- **Alıntılanan Metin**
14 Ocak 2024

7. Senfoni'yi dinleme zamanıdır

Şehrin çatılarından sokaklara, heykellerinden meydanlarına, insansız kalmış evlerden yıkıntılara, aç çocukların büyüyen gözlerinden kederli annelerin titreyen ellerine, cephede silahına sarılmış nöbetteki askerlerden evlerinde geleceğe umut biriktiren sevgililere, geçmişteki savaşları da yaşamış yaşlılardan genç evlilere; her yerden, her şeyden ve herkesten bir duygu alarak Almanlara ulaşıyordu melodiler

Anadolu'ya kış geldi… Seksen üç yıl önce de şu günler, Doğu Avrupa, tarihinin en sert kışlarından birini yaşıyordu. Isıölçerler eksi kırkları gösteriyordu. Dondurucu soğuk dalgaları, adı Leningrad olarak değiştirilmiş olan Petersburg'u da sarmış, şehir neredeyse buzdan bir heykele dönmüştü. Daha da kötüsü Hitler'in aç kurt gibi saldıran orduları şehrin önlerindeydi. Su kaynakları zehirleniyor, yiyecek depoları bombalanıyor, sıkı bir kuşatma ile üç milyon Petersburglunun soğuktan ve açlıktan pes ederek teslim olması bekleniyordu. Petersburg düşerse Sovyetler düşecekti. Kentte hayat tükenmek üzereydi. Açlıktan ölenler sokaklarda donuyor, bir parça ekmek bulabilen kendini şanslı sayıyordu. Kadınlar her yerde, her zaman olduğu gibi direnişin öncüsü haline gelmişlerdi. Hayatı sürdürme görevlerini büyük bir özveriyle yerine getirirken aynı zamanda ellerinde kazma kürek, önce buzları kırıyor, sonra donmuş toprağı eşerek siper kazıyorlar ve askerlere direniş noktaları hazırlıyorlardı. Değerli parçalarıyla ünlü Hermitage Müzesi boşaltılmış, sanatçıların, akademisyenlerin, bilim insanlarının şehri terk etmesi emri gelmişti Moskova'dan. Bu emri reddedenler de vardı. Onlardan biri de zaten rejimle başı pek hoş olmayan besteci Dmitri Şostakoviç'ti. "Hayır" demişti, "gitmeyeceğim, doğduğum şehri elimden gelen her şeyle savunacağım." Sovyet rejimiyle ilişkisi sorunluydu; kimi eserleri "Sovyet anlayışına aykırı" bulunuyor, eleştiriliyordu. Oysa o hayatın müziğini kalbinde ve zihninde nasıl işitiyorsa, kurgulayıp öyle yansıtıyordu, bütün gerçek sanatçılar gibi.

(Veri öğeleri)
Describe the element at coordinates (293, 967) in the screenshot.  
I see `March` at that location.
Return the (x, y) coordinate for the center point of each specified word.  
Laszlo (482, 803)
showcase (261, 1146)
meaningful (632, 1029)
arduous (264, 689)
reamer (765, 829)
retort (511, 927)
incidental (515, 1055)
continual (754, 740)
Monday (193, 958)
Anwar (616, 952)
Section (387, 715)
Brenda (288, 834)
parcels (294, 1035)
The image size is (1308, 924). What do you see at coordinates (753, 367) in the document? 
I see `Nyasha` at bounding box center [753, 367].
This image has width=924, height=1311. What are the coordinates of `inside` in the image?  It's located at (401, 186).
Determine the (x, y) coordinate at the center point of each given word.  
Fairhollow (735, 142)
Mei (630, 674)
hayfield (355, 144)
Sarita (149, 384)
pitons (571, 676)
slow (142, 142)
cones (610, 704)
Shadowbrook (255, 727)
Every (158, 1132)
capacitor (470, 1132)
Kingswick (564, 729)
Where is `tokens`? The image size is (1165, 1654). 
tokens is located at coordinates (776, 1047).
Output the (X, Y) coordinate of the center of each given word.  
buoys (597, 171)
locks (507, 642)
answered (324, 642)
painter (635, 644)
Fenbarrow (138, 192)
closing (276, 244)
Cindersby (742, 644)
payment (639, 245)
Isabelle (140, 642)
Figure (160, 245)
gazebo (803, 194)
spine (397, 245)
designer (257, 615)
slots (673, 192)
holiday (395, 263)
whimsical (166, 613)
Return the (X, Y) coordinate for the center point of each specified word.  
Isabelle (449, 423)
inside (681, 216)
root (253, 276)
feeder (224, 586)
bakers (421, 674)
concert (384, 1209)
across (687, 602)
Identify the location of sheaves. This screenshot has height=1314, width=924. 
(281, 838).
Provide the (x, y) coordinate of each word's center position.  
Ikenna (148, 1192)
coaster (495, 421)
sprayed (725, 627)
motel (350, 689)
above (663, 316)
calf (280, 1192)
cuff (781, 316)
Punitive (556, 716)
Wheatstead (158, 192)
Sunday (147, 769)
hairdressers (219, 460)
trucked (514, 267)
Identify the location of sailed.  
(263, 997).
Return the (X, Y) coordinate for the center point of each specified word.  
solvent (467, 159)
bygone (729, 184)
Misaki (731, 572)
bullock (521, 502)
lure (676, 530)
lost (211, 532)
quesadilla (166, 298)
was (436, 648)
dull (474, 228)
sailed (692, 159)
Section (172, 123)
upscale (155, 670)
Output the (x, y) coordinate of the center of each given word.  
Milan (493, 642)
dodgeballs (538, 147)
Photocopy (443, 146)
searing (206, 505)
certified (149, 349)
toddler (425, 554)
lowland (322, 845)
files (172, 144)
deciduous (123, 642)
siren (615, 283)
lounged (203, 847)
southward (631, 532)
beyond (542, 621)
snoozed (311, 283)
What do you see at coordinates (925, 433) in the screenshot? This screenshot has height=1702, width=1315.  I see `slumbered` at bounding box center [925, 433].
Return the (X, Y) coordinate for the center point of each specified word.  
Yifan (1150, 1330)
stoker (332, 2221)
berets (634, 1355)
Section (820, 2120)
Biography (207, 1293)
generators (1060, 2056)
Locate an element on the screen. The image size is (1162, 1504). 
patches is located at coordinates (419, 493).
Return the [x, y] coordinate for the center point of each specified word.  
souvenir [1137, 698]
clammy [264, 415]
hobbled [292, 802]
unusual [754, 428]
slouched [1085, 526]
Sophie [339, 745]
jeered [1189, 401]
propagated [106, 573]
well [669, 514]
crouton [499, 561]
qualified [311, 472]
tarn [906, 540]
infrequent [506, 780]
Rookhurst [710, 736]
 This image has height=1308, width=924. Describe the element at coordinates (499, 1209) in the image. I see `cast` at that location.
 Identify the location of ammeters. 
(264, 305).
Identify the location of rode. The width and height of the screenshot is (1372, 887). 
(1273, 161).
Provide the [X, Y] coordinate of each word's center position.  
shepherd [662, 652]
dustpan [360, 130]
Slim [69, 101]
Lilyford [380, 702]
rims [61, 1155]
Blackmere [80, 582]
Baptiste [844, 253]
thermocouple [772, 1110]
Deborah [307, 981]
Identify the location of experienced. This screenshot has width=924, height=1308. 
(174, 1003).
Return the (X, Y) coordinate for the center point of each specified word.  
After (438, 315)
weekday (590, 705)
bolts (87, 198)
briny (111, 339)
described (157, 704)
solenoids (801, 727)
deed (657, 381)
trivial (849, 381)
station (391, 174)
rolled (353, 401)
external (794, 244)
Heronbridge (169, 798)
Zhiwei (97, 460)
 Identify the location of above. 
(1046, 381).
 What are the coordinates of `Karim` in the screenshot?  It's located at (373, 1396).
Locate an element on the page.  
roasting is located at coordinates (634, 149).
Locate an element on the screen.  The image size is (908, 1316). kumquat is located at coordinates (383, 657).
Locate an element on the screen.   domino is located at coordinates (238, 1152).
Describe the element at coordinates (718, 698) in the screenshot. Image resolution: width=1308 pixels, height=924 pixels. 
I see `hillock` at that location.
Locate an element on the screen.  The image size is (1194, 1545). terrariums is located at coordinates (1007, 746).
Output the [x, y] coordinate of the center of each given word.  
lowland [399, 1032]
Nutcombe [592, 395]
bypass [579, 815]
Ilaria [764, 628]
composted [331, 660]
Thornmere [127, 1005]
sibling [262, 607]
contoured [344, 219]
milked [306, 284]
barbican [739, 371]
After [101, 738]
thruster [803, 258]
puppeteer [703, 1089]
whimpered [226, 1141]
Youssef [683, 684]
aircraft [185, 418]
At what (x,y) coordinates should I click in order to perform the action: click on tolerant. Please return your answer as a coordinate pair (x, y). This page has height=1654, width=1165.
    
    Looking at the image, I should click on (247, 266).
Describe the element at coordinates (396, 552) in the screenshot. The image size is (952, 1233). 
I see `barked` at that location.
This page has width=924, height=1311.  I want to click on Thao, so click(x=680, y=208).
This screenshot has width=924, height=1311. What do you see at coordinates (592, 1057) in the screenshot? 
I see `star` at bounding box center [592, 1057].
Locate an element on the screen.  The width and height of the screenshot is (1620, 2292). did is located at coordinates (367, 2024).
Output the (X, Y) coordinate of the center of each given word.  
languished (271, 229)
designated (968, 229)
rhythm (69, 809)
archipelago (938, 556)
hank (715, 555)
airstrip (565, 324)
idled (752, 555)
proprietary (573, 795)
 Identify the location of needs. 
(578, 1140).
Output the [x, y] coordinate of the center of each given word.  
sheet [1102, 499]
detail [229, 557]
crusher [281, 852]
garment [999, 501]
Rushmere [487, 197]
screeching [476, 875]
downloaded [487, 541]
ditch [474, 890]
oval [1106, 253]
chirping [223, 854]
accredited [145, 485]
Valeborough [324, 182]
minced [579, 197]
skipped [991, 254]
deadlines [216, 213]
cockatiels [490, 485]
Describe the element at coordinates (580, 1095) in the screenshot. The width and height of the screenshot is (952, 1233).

- **Çözülecek Görev**
Leningrad kuşatmasını ve Şostakoviç'i anlatan yazıyı son cümlesinden sonra devam ettirin.

- **Görevin Yanıtı**
Dmitri Şostakoviç, aslında cephede savaşmak istiyordu ama göz rahatsızlığı nedeniyle orduya kabul edilmeyince asıl mesleğinin çok dışında, itfaiyeci takımında görev aldı, arada siper kazmaya yardım etti. Ancak o olağanüstü yeteneği ve hayal gücü ile her ne yaparsa farklı sesleri işitiyor, onları alıyor ve zihninde yoğuruyordu. Açlıktan ağlayan bebeklerin sesi, annelerin hıçkırıkları, buz tutmuş toprağa çarpan kazmaların sesi, kar tanelerinin dinginliğini dağıtan mermi vızıltıları, soluk soluğa kaçışan insanların nefesleri, direniş şarkıları, ölüme meydan okuyan şiirlerin hüzünlü sesleri, korkuyu yenmek için el ele göz göze nöbet tutan ve hayatı da savunarak öpüşmekten, sevişmekten geri kalmayan âşıkların arzu dolu fısıltıları… Her şey birer nota, melodi olarak yansıyordu Şostakoviç'e. Acaba bu büyük direniş anlatılabilir miydi müzikle? Birilerine sorsa anlamsız bulabilirlerdi, şimdi zamanı mıydı? Kim bilir, belki içinden "evet şimdi tam zamanı" demiştir, şehrin bütün seslerini zihninde yoğururken. Zaten kuşatmadan önce de bu güzelim şehre bir senfonik eser armağan etme fikri vardı ve yazmaya da başlamıştı.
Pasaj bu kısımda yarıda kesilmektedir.